CONDA-Workshop/Data-Contamination-Database · Update contamination

Update contamination_report.csv502b10ab

suryanshs16103

May 17

What are you reporting:

Evaluation dataset(s) found in a pre-trained model. (e.g. FLAN T5 has been trained on ANLI)

Evaluation dataset(s): openai_humaneval

Contaminated model(s): gpt-3.5-turbo-1106, gpt-3.5-turbo-0613

Contaminated split(s): 41.47%, 23.79%

Briefly describe your method to detect data contamination

Model-based approach

Model-based approaches

The cited paper highlights how ChatGPT, when tested with the HumanEval dataset, shows high contamination levels. This is evident from the high Average Peak and Leak Ratios, especially compared to the clean CodeForces2305 dataset where ChatGPT's performance drops. The TED method proves effective in identifying and mitigating these contamination issues. The values can be verified from Table 5 of the cited paper.

Citation

Is there a paper that reports the data contamination or describes the method used to detect data contamination?

URL: https://arxiv.org/pdf/2402.15938
Citation: @misc{dong2024generalization, title={Generalization or Memorization: Data Contamination and Trustworthy Evaluation for Large Language Models}, author={Yihong Dong and Xue Jiang and Huanyu Liu and Zhi Jin and Ge Li}, year={2024}, eprint={2402.15938}, archivePrefix={arXiv}, primaryClass={cs.CL} }

Important!

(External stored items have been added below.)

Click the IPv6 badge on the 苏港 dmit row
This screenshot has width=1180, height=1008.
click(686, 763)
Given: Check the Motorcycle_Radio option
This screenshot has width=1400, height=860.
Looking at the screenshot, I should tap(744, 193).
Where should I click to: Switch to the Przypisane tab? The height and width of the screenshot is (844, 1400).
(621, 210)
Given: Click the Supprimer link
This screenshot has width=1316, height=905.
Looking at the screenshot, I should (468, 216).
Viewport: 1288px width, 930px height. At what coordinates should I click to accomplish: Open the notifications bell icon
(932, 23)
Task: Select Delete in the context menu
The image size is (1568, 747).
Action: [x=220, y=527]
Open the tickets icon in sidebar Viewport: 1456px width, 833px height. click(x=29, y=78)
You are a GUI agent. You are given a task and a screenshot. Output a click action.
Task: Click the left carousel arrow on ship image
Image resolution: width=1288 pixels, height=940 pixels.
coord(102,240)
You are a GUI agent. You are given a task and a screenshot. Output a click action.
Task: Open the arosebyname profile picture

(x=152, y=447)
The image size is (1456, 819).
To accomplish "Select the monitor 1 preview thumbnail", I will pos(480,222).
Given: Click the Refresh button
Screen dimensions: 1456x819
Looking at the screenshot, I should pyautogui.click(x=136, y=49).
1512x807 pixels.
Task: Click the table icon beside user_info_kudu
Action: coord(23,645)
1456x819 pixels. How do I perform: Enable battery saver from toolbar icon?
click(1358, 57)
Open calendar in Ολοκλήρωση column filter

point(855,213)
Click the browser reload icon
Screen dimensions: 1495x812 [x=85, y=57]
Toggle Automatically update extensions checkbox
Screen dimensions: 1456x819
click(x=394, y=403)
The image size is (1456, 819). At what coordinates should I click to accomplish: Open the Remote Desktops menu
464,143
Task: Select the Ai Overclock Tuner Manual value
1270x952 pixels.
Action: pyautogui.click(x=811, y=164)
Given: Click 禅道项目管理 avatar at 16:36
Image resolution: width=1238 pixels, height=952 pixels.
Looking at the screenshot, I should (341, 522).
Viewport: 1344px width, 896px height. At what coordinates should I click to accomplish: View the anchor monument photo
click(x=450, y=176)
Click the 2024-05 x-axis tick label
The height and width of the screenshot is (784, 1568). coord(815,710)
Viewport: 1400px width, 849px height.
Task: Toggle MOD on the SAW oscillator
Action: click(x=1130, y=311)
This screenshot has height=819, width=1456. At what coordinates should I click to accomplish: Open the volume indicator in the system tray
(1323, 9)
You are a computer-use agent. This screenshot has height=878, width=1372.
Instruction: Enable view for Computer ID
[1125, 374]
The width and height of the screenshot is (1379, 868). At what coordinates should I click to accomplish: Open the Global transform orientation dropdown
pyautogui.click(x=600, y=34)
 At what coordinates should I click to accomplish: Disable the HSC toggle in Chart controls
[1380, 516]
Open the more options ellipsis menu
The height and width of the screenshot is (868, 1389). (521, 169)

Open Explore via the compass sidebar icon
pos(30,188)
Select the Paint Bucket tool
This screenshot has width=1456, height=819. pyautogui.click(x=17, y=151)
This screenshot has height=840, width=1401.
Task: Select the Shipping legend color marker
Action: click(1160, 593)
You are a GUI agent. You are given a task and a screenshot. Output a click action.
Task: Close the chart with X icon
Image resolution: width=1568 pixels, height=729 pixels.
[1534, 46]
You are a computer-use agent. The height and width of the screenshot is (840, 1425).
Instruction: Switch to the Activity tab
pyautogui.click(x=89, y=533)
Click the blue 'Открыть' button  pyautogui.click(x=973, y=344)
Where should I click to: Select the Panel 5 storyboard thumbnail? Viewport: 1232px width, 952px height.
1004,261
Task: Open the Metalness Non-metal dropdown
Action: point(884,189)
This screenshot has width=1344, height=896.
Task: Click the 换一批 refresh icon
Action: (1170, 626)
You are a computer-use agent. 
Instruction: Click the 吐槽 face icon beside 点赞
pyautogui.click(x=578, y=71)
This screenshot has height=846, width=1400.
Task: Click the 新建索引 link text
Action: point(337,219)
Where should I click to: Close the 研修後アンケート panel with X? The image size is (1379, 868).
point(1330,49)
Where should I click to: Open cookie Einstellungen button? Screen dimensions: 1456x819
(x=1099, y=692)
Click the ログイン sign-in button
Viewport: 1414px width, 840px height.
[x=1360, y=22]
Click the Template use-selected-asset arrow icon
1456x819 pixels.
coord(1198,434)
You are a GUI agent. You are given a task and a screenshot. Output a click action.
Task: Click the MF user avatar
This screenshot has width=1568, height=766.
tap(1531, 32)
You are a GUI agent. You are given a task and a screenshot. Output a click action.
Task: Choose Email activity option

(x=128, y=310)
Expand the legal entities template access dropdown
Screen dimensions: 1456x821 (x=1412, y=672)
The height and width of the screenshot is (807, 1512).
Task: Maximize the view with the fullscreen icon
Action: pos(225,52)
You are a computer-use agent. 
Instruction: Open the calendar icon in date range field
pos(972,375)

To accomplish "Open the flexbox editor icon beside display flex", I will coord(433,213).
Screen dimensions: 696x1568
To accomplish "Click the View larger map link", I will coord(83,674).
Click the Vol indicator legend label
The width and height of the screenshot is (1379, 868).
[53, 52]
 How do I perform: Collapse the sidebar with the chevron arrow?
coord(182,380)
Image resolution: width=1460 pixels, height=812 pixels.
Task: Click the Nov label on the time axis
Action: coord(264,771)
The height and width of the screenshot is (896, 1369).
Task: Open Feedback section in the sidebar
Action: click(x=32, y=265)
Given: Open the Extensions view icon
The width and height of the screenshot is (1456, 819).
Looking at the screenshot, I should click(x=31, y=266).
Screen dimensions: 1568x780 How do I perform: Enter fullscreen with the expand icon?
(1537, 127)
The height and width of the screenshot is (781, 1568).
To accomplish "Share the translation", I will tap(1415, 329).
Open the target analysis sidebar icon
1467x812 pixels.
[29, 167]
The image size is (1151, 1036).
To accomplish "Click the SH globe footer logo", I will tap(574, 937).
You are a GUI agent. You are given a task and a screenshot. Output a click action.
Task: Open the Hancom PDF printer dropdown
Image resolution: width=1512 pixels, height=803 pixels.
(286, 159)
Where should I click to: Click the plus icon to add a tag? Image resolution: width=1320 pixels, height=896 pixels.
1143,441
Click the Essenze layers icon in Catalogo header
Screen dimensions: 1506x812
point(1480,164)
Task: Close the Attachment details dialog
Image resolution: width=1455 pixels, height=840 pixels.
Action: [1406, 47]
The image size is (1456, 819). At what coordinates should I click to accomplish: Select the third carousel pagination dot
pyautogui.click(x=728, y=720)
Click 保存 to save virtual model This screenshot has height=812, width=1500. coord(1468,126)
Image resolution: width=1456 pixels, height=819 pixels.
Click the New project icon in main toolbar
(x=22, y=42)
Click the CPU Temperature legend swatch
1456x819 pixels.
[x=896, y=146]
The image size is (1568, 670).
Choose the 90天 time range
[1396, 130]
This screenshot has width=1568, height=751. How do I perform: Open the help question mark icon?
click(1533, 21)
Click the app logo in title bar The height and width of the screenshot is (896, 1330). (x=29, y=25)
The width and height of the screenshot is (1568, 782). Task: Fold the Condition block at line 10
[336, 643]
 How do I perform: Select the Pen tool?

If you wish to be listed as an author in the final report, please complete this information for all the authors of this Pull Request.

Full name: Suryansh Sharma
Institution: Indian Institute of Technology Kharagpur
Email: suryansh.s@kgpian.iitkgp.ac.in

OSainz

Workshop on Data Contamination org May 20

Hi @suryanshs16103 ,

The evidence you are trying to add is already in the database. Please check this PR.

Please, before creating a new PR, check whether the evidence you want to add is or is not already in the database. I will close this PR.

Best,
Oscar

OSainz changed pull request status to closed May 20